Carolyn Krueger/via REUTERS

Kay Smythe News and Commentary Writer
Font Size:

Intense floods swept away a five-year-old boy in California on Monday, bringing the statewide death toll from extreme weather to 14.

The child and his mother were in a truck on their way to school when the floodwaters hit, according to the BBC. Bystanders were able to pull the mother from the vehicle, but the boy was swept away. Rescue personnel later recovered his shoe.

The death toll from back-to-back weeks of extreme weather for the typically warm and dry state rose from 12 to 14, officials stated, according to the BBC. Some 200,000 Californians were without power on Tuesday and more than 90% under flood watch.

More storms are expected to hit in the coming days, the National Weather Service forecast. The next “atmospheric river” will land on Wednesday, bringing widespread precipitation across the western U.S.

Rainfall totals hit between 400% and 600% of the previous average since the start of 2023, the BBC noted. “We expect to see the worst of it still ahead of us,” Democratic California Gov.

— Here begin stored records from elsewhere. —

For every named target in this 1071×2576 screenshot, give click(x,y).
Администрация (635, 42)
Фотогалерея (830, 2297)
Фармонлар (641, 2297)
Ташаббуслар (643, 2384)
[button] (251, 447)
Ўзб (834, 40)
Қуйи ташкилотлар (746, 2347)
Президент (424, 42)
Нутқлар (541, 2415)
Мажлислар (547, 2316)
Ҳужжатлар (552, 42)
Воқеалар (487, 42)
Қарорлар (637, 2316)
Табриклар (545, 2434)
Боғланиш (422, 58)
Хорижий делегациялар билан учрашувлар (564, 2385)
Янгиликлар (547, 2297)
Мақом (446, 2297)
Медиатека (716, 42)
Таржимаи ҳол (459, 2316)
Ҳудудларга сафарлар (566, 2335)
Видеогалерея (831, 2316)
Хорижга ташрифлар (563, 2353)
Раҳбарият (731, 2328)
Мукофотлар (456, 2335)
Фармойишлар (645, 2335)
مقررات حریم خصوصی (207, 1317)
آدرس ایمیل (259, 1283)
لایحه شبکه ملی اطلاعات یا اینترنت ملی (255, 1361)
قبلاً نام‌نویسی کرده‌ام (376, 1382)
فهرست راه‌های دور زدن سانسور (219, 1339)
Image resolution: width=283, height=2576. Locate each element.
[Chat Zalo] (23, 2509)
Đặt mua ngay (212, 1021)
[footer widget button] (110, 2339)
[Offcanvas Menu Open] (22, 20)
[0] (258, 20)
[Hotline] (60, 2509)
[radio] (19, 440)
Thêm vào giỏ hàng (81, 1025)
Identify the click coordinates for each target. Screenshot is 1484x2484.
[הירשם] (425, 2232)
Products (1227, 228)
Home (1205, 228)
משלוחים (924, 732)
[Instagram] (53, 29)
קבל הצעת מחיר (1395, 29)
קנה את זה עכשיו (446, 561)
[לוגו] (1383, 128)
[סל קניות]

Gavin Newsom said, according to the BBC. “Don’t test fate.” Newsom has also asked President Joe Biden for a disaster declaration to help with recovery, according to a tweet from a local news reporter.

Second Gentleman Douglas Emhoff and actor George Clooney spoke on Monday at a news conference regarding the storms, claiming that Biden and Vice President Kamala Harris “have [Californians’] back.” It’s unclear whether Emhoff has taken on a role in the administration, and how Clooney fits into the situation, but the president later issued an emergency declaration, according to CNBC. (RELATED: Footage Shows How Extreme Weather Wreaked Havoc On Lake Tahoe State Park And Surrounding California Regions)

Videos from Felton Grove in the Santa Cruz Mountains showed what appeared to be rescue workers traveling down streets on jet skis as water levels hit well above the half-way point on the first floors of homes. Despite the high rainfall, experts have suggested that it could take many years of consistent rainfall to reverse the two-decade drought in the state, the BBC noted.